*Written task*
Copy out each of the following lines word for word, without changing anything.

(Lines listed in a dataset)
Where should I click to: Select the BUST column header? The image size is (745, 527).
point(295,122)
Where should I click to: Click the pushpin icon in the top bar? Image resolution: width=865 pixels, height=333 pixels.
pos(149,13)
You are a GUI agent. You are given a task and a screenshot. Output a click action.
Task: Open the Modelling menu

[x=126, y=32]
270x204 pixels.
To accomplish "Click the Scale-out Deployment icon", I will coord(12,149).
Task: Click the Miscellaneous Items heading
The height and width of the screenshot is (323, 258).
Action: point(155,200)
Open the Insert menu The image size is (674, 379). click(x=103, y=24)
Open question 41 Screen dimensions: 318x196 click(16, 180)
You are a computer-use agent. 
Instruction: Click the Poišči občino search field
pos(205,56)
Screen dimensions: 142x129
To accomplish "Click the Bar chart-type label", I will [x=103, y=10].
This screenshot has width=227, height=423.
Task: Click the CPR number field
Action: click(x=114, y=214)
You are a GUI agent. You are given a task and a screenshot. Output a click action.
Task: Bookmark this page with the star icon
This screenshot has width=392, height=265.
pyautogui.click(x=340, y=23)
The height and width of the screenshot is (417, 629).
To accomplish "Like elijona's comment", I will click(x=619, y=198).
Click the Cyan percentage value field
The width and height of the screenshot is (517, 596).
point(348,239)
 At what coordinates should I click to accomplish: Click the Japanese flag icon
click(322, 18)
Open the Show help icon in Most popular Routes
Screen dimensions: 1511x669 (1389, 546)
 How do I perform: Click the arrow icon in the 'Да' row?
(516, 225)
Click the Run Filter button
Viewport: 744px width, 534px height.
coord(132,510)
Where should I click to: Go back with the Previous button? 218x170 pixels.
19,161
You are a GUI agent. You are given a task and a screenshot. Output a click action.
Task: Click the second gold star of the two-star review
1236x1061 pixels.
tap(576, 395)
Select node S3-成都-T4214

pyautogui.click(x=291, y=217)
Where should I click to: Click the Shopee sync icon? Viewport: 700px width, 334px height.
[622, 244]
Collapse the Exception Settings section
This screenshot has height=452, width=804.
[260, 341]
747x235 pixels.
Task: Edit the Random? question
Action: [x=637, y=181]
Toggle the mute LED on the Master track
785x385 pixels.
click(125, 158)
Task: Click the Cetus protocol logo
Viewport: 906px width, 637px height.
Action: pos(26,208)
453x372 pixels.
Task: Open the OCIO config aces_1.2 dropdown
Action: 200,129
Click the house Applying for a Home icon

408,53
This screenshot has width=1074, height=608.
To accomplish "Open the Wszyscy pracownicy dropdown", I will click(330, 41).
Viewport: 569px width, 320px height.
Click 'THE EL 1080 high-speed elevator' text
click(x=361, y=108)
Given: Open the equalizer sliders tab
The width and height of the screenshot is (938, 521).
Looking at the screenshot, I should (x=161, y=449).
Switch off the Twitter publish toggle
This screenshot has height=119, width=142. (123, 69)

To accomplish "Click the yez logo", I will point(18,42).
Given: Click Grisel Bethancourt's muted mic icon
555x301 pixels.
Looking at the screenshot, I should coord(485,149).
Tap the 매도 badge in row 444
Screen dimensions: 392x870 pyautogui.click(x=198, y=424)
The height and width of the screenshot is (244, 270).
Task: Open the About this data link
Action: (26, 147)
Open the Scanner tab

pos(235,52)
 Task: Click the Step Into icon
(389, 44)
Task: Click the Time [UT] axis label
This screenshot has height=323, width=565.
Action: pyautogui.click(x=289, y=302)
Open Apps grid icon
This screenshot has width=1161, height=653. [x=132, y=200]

*Written solution*
Where should I click to: Select the BUST column header? The image size is (745, 527).
point(295,122)
Where should I click to: Click the pushpin icon in the top bar? Image resolution: width=865 pixels, height=333 pixels.
pos(149,13)
You are a GUI agent. You are given a task and a screenshot. Output a click action.
Task: Open the Modelling menu

[x=126, y=32]
270x204 pixels.
To accomplish "Click the Scale-out Deployment icon", I will coord(12,149).
Task: Click the Miscellaneous Items heading
The height and width of the screenshot is (323, 258).
Action: point(155,200)
Open the Insert menu The image size is (674, 379). click(x=103, y=24)
Open question 41 Screen dimensions: 318x196 click(16, 180)
You are a computer-use agent. 
Instruction: Click the Poišči občino search field
pos(205,56)
Screen dimensions: 142x129
To accomplish "Click the Bar chart-type label", I will [x=103, y=10].
This screenshot has width=227, height=423.
Task: Click the CPR number field
Action: click(x=114, y=214)
You are a GUI agent. You are given a task and a screenshot. Output a click action.
Task: Bookmark this page with the star icon
This screenshot has width=392, height=265.
pyautogui.click(x=340, y=23)
The height and width of the screenshot is (417, 629).
To accomplish "Like elijona's comment", I will click(x=619, y=198).
Click the Cyan percentage value field
The width and height of the screenshot is (517, 596).
point(348,239)
 At what coordinates should I click to accomplish: Click the Japanese flag icon
click(322, 18)
Open the Show help icon in Most popular Routes
Screen dimensions: 1511x669 (1389, 546)
 How do I perform: Click the arrow icon in the 'Да' row?
(516, 225)
Click the Run Filter button
Viewport: 744px width, 534px height.
coord(132,510)
Where should I click to: Go back with the Previous button? 218x170 pixels.
19,161
You are a GUI agent. You are given a task and a screenshot. Output a click action.
Task: Click the second gold star of the two-star review
1236x1061 pixels.
tap(576, 395)
Select node S3-成都-T4214

pyautogui.click(x=291, y=217)
Where should I click to: Click the Shopee sync icon? Viewport: 700px width, 334px height.
[622, 244]
Collapse the Exception Settings section
This screenshot has height=452, width=804.
[260, 341]
747x235 pixels.
Task: Edit the Random? question
Action: [x=637, y=181]
Toggle the mute LED on the Master track
785x385 pixels.
click(125, 158)
Task: Click the Cetus protocol logo
Viewport: 906px width, 637px height.
Action: pos(26,208)
453x372 pixels.
Task: Open the OCIO config aces_1.2 dropdown
Action: 200,129
Click the house Applying for a Home icon

408,53
This screenshot has width=1074, height=608.
To accomplish "Open the Wszyscy pracownicy dropdown", I will click(330, 41).
Viewport: 569px width, 320px height.
Click 'THE EL 1080 high-speed elevator' text
click(x=361, y=108)
Given: Open the equalizer sliders tab
The width and height of the screenshot is (938, 521).
Looking at the screenshot, I should (x=161, y=449).
Switch off the Twitter publish toggle
This screenshot has height=119, width=142. (123, 69)

To accomplish "Click the yez logo", I will point(18,42).
Given: Click Grisel Bethancourt's muted mic icon
555x301 pixels.
Looking at the screenshot, I should coord(485,149).
Tap the 매도 badge in row 444
Screen dimensions: 392x870 pyautogui.click(x=198, y=424)
The height and width of the screenshot is (244, 270).
Task: Open the About this data link
Action: (26, 147)
Open the Scanner tab

pos(235,52)
 Task: Click the Step Into icon
(389, 44)
Task: Click the Time [UT] axis label
This screenshot has height=323, width=565.
Action: pyautogui.click(x=289, y=302)
Open Apps grid icon
This screenshot has width=1161, height=653. [x=132, y=200]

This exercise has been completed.